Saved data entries
BEGIN

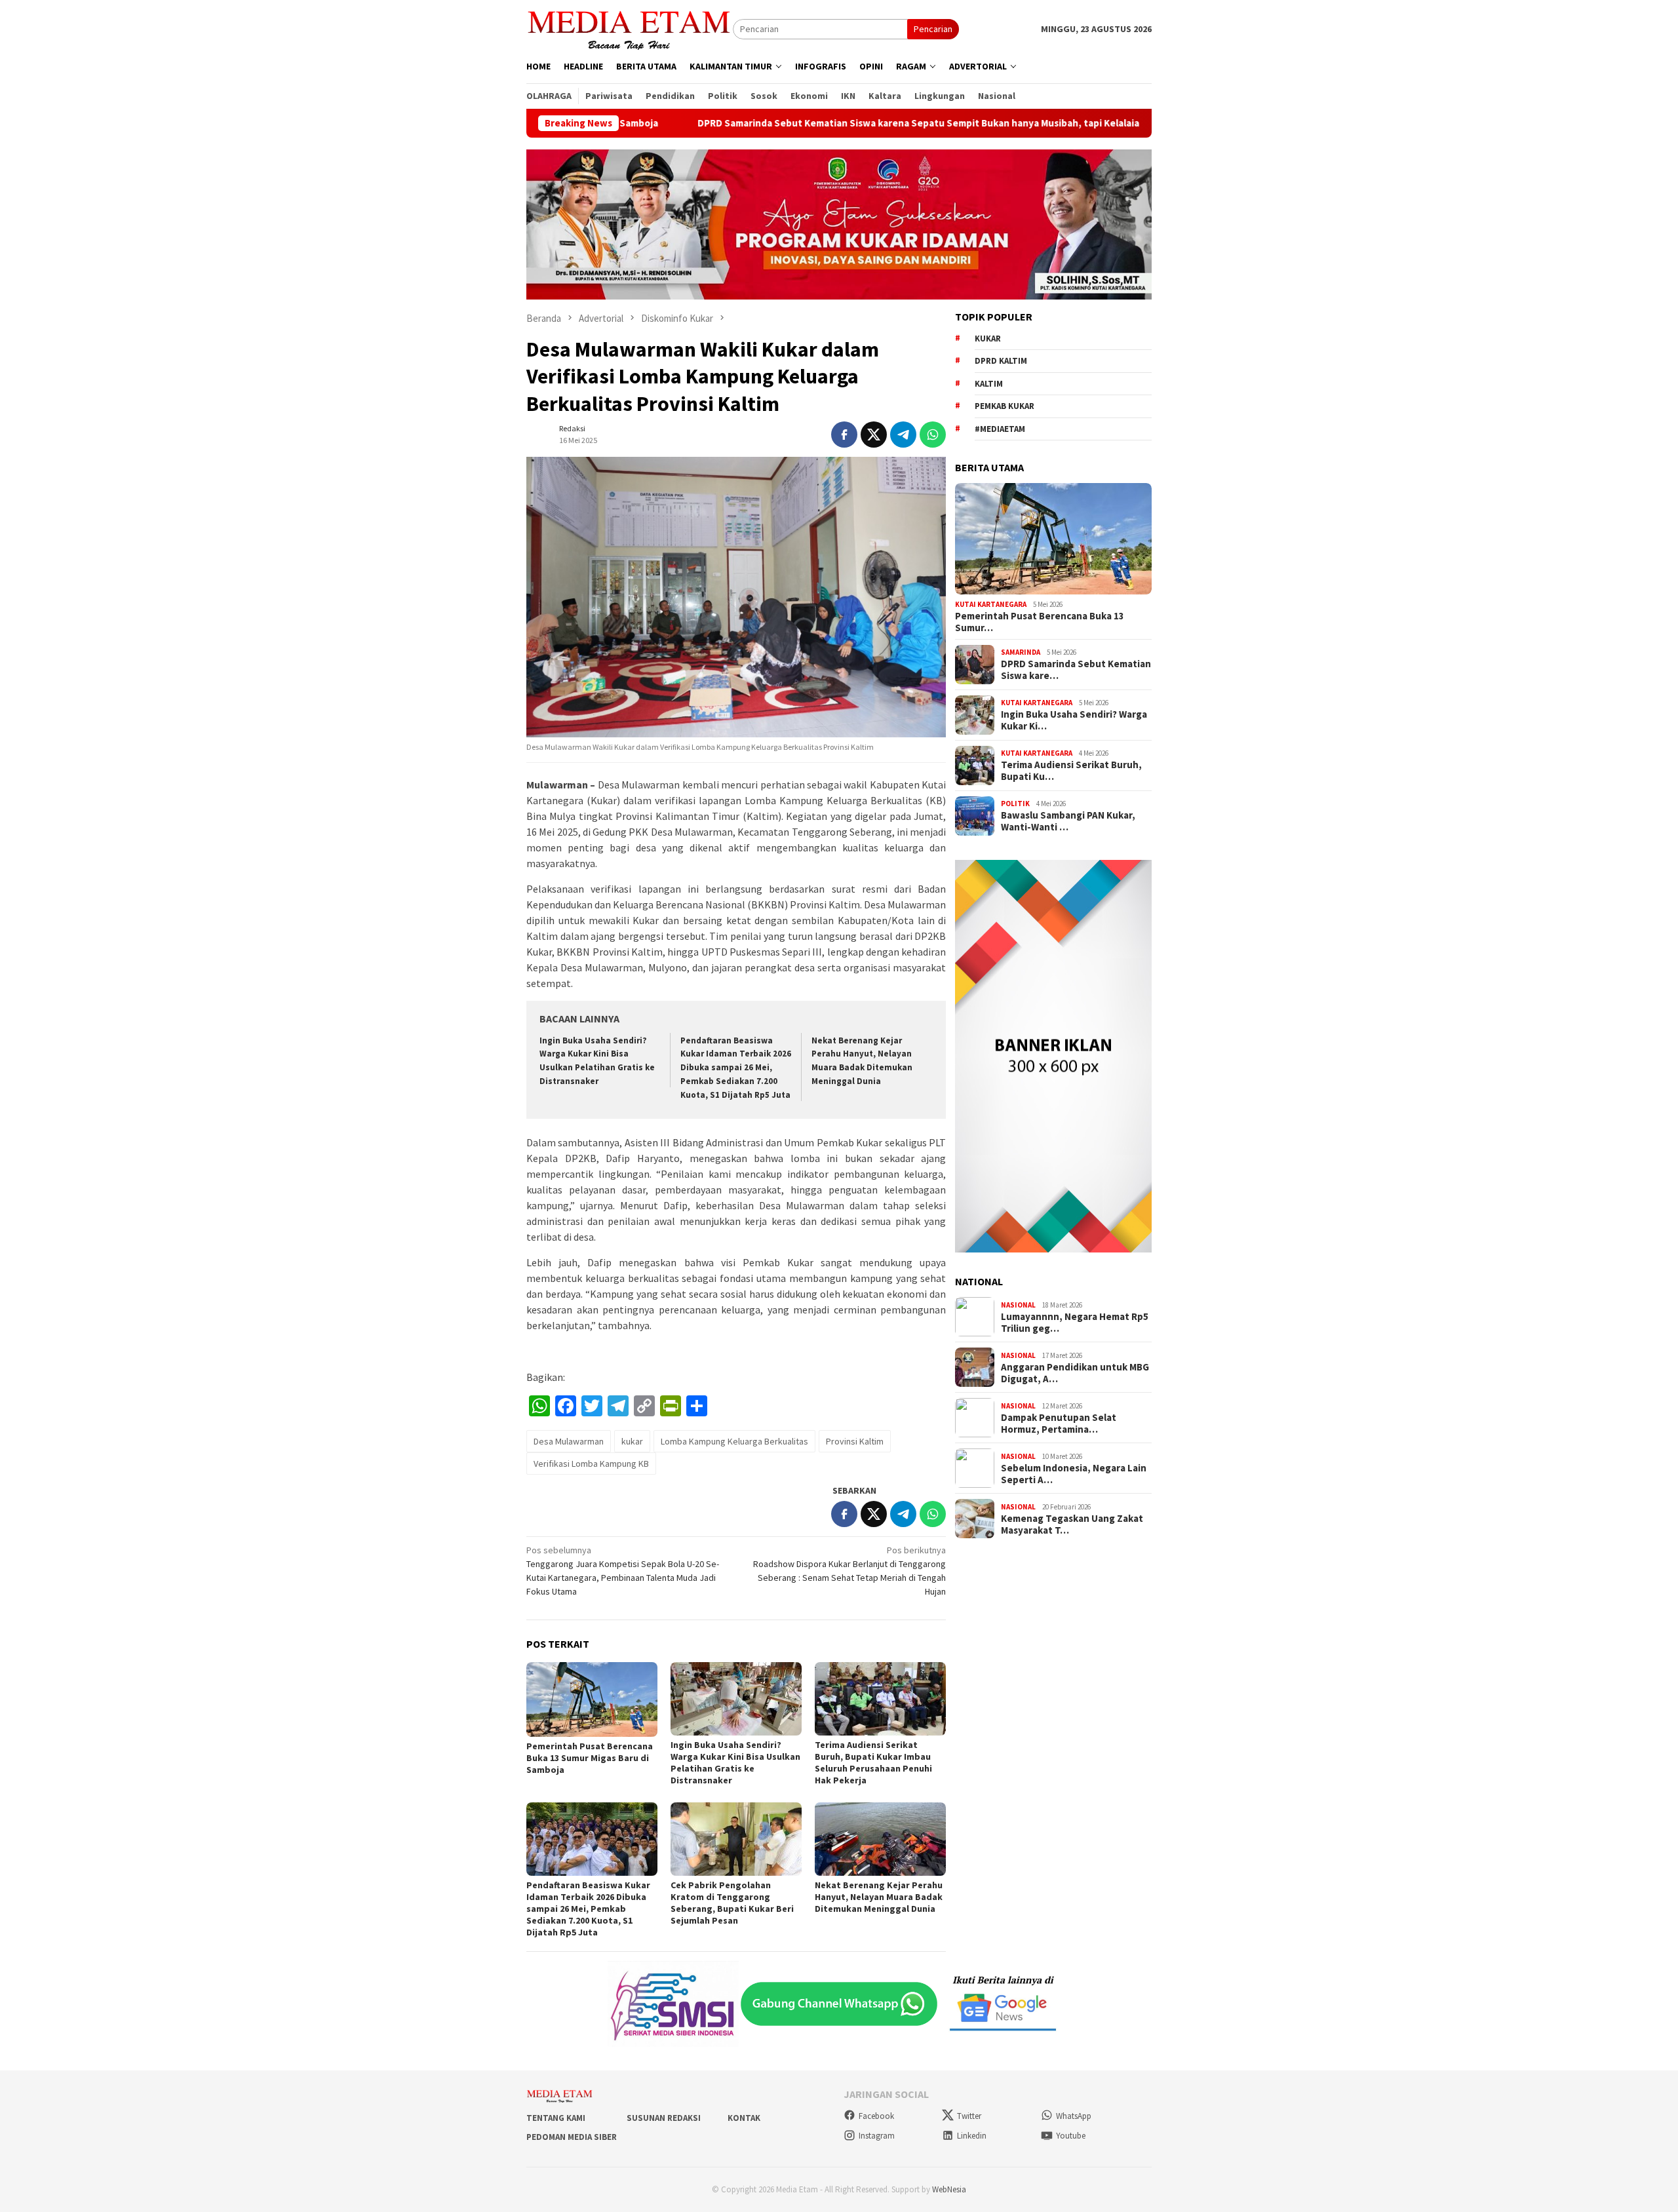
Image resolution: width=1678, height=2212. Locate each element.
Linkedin (971, 2135)
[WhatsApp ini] (933, 434)
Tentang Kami (555, 2118)
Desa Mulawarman (569, 1441)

END

### Directions
Line by line, write out the data above exactly, without the pictures.

### Answer section
Image resolution: width=1678, height=2212. Locate each element.
Linkedin (971, 2135)
[WhatsApp ini] (933, 434)
Tentang Kami (555, 2118)
Desa Mulawarman (569, 1441)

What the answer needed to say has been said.